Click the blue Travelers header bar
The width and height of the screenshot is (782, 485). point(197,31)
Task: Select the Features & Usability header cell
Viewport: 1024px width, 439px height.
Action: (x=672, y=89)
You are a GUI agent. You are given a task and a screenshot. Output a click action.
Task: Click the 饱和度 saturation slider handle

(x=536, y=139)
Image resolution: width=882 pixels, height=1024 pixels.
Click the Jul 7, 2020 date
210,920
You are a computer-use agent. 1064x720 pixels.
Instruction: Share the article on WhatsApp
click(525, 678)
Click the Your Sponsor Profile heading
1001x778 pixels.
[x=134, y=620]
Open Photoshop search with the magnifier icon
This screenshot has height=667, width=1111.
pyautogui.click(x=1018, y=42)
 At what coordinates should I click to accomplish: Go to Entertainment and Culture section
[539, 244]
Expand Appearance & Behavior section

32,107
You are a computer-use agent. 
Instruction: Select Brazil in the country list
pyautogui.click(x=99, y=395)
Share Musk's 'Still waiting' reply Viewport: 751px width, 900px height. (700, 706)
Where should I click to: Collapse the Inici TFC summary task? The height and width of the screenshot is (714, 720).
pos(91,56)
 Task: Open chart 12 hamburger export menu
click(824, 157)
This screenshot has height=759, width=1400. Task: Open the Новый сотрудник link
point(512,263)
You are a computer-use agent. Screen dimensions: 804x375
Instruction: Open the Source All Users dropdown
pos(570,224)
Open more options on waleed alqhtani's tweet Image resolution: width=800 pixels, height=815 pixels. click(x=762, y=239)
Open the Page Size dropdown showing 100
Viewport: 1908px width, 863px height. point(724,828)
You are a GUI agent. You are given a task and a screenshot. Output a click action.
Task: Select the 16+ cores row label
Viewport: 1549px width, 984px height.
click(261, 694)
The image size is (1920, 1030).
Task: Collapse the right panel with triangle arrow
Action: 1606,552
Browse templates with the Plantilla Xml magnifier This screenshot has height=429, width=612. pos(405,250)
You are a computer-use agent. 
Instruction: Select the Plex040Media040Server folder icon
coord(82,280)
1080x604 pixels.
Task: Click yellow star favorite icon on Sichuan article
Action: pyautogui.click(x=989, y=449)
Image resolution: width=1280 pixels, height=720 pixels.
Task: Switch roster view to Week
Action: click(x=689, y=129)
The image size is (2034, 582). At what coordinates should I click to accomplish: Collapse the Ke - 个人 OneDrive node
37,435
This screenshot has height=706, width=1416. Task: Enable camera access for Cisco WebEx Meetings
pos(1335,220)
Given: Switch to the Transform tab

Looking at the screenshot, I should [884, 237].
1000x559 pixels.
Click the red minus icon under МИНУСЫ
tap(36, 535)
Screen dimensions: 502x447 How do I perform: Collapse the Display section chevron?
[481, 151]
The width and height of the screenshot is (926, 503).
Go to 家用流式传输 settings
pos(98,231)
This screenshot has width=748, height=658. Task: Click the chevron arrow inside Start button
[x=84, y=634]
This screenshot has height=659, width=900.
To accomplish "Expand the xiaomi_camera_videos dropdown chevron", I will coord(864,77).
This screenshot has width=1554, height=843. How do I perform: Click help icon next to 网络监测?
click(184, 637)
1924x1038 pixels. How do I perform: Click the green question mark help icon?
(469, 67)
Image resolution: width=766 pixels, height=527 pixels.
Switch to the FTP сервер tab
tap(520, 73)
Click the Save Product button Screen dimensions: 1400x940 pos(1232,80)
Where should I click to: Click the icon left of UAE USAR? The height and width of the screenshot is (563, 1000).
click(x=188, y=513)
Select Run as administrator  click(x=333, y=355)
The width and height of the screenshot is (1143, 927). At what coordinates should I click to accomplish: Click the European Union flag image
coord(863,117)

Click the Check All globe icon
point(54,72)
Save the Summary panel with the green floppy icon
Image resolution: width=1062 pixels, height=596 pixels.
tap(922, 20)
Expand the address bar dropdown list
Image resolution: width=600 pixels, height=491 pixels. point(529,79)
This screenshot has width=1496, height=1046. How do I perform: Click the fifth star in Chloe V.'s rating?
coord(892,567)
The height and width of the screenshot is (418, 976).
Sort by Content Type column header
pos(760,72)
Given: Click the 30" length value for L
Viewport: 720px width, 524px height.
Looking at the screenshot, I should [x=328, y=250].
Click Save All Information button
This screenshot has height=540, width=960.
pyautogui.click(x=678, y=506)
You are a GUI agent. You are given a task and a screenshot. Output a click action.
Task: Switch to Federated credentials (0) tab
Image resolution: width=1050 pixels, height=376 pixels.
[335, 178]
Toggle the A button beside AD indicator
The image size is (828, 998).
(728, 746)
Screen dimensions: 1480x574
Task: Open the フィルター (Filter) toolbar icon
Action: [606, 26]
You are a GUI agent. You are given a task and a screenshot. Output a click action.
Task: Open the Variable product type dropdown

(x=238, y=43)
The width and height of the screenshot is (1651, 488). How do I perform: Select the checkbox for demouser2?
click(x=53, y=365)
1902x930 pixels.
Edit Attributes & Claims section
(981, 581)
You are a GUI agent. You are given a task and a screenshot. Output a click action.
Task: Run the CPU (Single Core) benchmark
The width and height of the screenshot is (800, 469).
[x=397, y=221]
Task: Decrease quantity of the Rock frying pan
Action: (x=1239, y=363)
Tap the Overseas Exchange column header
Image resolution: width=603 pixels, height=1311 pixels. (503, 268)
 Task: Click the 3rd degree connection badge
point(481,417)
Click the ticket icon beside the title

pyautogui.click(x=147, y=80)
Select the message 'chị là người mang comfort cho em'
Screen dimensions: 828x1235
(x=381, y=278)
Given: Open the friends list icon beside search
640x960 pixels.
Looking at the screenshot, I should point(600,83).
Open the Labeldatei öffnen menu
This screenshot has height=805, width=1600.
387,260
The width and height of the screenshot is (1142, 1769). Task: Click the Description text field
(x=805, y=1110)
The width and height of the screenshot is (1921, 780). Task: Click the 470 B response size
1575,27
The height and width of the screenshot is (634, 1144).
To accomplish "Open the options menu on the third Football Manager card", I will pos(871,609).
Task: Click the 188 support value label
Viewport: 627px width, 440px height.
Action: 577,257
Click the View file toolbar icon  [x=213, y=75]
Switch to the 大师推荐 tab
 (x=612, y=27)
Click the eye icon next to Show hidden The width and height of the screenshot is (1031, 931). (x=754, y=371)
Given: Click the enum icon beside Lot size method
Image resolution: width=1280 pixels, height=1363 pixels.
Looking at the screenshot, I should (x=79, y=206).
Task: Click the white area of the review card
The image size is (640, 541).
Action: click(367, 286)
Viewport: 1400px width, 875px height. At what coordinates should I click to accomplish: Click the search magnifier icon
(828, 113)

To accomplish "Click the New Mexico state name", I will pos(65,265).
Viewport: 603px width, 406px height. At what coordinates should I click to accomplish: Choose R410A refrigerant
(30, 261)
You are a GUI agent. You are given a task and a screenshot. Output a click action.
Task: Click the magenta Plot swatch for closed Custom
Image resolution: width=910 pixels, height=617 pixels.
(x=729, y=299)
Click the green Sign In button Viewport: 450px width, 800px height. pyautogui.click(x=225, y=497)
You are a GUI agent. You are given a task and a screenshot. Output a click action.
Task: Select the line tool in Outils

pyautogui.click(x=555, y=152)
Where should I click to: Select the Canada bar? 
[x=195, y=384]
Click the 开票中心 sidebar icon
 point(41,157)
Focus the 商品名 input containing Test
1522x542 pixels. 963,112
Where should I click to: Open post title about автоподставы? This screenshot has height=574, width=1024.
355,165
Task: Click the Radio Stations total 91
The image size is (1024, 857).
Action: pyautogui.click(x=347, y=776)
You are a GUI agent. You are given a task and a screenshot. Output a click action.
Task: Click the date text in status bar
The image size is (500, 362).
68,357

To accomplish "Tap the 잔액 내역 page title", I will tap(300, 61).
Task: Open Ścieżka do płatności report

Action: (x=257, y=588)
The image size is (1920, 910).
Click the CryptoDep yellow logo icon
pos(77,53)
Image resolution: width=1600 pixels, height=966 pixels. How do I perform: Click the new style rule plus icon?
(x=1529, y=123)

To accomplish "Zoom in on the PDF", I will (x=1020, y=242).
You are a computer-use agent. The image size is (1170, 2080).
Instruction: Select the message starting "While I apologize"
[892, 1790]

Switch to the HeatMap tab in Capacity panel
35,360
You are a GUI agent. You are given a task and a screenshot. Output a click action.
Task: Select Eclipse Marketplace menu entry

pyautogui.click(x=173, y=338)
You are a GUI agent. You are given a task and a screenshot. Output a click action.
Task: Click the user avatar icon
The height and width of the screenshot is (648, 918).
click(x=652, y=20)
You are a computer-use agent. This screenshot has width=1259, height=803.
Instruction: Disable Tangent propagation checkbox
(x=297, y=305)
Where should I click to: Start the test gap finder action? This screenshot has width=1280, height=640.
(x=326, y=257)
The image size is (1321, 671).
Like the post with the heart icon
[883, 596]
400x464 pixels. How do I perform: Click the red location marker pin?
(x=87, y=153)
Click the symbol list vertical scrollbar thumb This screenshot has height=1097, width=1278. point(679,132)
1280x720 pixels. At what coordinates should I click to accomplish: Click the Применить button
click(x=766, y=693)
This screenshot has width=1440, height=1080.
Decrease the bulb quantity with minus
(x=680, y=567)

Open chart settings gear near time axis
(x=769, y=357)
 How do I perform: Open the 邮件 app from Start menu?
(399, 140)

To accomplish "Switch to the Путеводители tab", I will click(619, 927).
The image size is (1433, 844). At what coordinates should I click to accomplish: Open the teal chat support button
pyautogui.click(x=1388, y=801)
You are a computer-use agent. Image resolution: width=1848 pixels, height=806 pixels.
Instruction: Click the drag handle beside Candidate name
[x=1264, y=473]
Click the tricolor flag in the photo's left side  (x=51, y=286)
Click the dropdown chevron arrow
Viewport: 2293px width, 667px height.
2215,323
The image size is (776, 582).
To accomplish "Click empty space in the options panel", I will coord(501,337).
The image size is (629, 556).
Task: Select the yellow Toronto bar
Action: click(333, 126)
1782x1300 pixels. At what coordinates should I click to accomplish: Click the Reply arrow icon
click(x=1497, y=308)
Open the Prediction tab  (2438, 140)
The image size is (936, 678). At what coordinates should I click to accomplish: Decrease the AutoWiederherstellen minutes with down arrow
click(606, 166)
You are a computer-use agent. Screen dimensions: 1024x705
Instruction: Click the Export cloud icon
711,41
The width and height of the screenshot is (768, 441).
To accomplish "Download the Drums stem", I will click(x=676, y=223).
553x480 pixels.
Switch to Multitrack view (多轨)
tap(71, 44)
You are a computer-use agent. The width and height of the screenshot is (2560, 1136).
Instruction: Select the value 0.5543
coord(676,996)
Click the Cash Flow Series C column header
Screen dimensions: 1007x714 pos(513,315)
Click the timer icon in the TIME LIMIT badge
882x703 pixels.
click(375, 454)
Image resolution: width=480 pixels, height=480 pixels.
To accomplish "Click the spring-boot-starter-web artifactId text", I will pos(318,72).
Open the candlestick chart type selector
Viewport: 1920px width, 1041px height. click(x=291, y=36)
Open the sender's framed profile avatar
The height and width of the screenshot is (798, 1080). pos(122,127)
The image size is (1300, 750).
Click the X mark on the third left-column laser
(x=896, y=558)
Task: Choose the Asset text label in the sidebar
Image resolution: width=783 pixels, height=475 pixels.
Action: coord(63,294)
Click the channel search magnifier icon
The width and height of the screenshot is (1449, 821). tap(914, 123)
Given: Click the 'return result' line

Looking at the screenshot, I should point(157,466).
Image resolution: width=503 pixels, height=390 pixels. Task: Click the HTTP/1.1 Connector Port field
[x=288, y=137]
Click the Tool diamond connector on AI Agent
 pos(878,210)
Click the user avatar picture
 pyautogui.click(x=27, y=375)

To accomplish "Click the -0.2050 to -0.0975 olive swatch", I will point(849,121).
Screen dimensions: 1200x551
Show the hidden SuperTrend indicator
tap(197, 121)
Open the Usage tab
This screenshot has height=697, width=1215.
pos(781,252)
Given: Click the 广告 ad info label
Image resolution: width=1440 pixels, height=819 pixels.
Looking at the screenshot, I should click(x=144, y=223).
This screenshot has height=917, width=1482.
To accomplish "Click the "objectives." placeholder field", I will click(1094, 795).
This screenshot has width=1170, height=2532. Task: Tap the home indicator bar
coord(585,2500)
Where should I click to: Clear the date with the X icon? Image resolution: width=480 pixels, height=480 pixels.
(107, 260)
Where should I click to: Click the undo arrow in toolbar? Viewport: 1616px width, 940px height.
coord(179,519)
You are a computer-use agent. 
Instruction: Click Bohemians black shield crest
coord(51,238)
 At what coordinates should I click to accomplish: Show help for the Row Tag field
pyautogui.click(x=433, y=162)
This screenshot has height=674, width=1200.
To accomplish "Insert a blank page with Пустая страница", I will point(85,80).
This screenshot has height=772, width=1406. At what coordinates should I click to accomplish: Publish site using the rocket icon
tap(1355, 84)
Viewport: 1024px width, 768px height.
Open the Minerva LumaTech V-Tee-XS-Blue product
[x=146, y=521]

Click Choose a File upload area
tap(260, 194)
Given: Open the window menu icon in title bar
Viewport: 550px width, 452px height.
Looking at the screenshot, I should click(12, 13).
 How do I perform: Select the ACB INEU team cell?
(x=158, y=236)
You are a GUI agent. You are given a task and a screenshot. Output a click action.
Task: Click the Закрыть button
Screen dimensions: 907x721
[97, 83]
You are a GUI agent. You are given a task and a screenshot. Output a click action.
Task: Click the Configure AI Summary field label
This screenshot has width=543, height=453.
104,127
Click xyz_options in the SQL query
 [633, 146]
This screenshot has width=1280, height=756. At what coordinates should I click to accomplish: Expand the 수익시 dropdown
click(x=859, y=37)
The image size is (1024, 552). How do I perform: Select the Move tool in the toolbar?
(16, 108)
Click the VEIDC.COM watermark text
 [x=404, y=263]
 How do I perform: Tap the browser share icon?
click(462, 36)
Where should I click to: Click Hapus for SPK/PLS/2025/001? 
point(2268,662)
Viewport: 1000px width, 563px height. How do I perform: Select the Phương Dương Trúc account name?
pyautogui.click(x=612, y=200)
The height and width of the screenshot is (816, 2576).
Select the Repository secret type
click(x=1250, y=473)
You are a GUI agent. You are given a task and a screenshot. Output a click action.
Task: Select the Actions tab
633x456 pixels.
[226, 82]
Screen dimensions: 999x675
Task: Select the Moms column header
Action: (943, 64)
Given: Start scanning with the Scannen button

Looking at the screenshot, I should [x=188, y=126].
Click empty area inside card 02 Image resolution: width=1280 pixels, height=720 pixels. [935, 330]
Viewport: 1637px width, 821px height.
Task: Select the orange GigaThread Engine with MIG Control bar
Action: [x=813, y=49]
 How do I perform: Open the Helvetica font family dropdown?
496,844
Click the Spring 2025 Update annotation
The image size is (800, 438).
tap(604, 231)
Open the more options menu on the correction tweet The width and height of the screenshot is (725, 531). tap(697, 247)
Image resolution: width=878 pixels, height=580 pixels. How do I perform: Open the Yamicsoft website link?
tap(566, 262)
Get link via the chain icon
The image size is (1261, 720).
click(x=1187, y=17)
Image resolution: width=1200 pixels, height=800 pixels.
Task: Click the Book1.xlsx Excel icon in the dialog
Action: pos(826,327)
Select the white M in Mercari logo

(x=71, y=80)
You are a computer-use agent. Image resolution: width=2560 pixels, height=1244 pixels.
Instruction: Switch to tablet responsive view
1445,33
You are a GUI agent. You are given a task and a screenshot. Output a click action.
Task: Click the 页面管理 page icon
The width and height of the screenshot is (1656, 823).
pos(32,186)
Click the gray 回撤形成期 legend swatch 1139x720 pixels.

****************

- Work task: Look above for the line holding "Instruction: Open the". Print it and every line after it, exactly, through the line holding "Open more options".

- Reply:
Instruction: Open the Source All Users dropdown
pos(570,224)
Open more options on waleed alqhtani's tweet Image resolution: width=800 pixels, height=815 pixels. click(x=762, y=239)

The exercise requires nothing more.